Overall e-commerce revenue for China, Japan, South Korea, India, and Australia will almost double from US$733 billion last year to US$1.4 trillion in 2020. As it is, these five Asian online economies already outpace the combined online retail markets in the US, and all of Western Europe, according to Forrester, with China and India the two largest and fastest-growing markets worldwide.
Having surpassed the US market in 2015, China remains the world's largest e-commerce market, despite seeing its economic growth dip below 7 percent for the first time since 2009.
"While the days of staggering year over year e-commerce growth in China are gone, current growth rates are solid and more consistent with other mature markets in the region, like Japan and South Korea," wrote Lily Varon, lead author of the Forrester report and analyst for e-business and channel strategy. She said China would continue to lead the region's market, growing to be nine times larger than Japan's US$122 billion market in 2020 and 17 times larger than South Korea's US$65 billion.
India would see its online sales expand five-fold, fuelled by the growing number of online buyers and per capita online spend. However, Varon noted, the country's underdeveloped logistics, "challenging" last-mile connectivity, as well as largely cash-based culture would pose significant challenges to online retailers in India.
The five markets had all of the characteristics of a mature e-commerce market, including high internet and broadband penetration, a large percentage of online shoppers, and high per-capita online spending. Each, however, had unique characteristics that e-commerce operators in the respective market would need to know and consider when crafting their offerings.
One defining trend across the region, for instance, was the dominance of web-only retailers such as Rakuten and Amazon in Japan, Taobao, Tmall, and Jingdon in China, and Flipkart and Snapdeal in India. "Consumers have flocked to online pure-plays rather than their traditional retail counterparts," Varon wrote. "In very few markets in the region do traditional retailers hold any dominant position, or even come close to competing with the web-only giants."
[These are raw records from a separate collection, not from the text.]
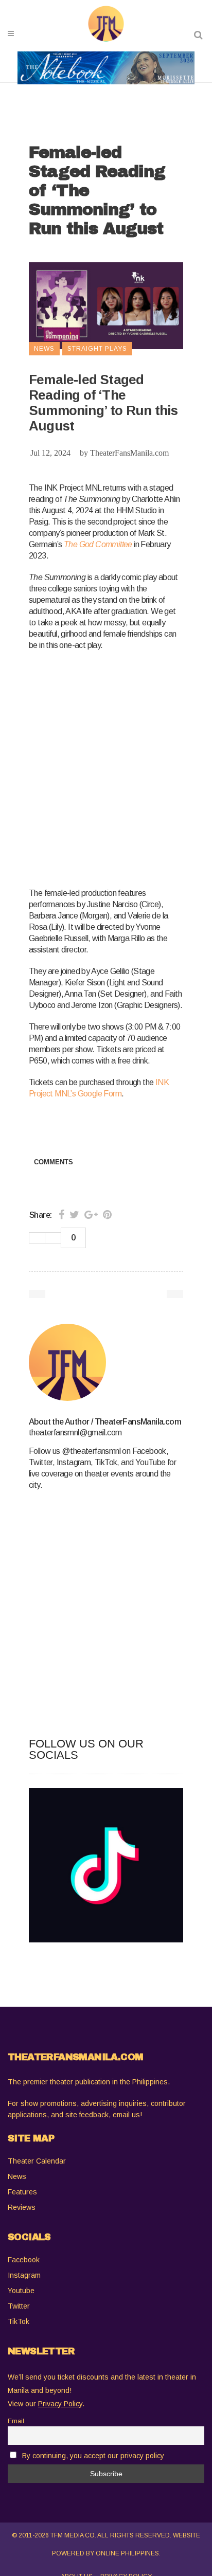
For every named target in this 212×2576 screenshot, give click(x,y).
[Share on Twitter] (74, 1214)
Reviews (22, 2207)
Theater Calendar (37, 2161)
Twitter (19, 2306)
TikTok (18, 2321)
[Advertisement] (106, 767)
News (17, 2176)
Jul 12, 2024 (50, 452)
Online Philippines (127, 2553)
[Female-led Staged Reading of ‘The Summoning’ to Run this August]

With the significance of web-only players, the Forrester analyst noted that omnichannel functionality had not been as robust as markets such as the US or UK. This, though, was starting to shift as more traditional retailers move towards e-commerce. Suning in China, for example, considered omnichannel its top business priority, while Australian retailers were forced to catch up with omnichannel offerings such as click-and-collect from global players including TopShop and Zara, which had brought their omnichannel services to the local market.
Mobile also would continue to play a key role in the region's e-commerce landscape, though, mobile usage varied widely among the markets. South Korea, for instance, had among the world's highest mobile penetration rates, while India's smartphone adoption remained low.
Currently, mobile accounted for a small percentage of overall online retail revenue, but this was changing rapidly, according to Forrester. Mobile devices contributed 38 percent of Taobao and Tmall's gross merchandise volume last year, compared to just 7 percent in 2013. In Japan, Rakuten's mobile-driven sales were 44 percent of total sales in 2014, while mobile accounted for the majority of online sales for India's Snapdeal and Flipkart.
Mobile commerce represented nearly 50 percent of online retail sales in India, compared with 48 percent in China and 34 percent in the US. Forrester said mobile sales in India were expected to surpass PC-based sales this year, reaching US$51 billion by 2020.
"Brands must tailor their approaches to each market, understanding that marketplaces play different roles in each country, and that mobile adoption rates and usage vary greatly across the region," Varon penned. "Although most brands today have wisely moved well beyond the one-region/one-strategy approach, many still tend to use a similar approach to markets in Asia-Pacific."
"Given Tmall's dominance in China, for example, many brands will look for other marketplaces in the region as points of entry. Knowing that mobile is a huge force in India and a rapidly growing one in other markets, they will move up mobile initiatives in their launch strategies. At a high level, these approaches are not misguided-problems only arise when assumptions about one market are blindly applied to others."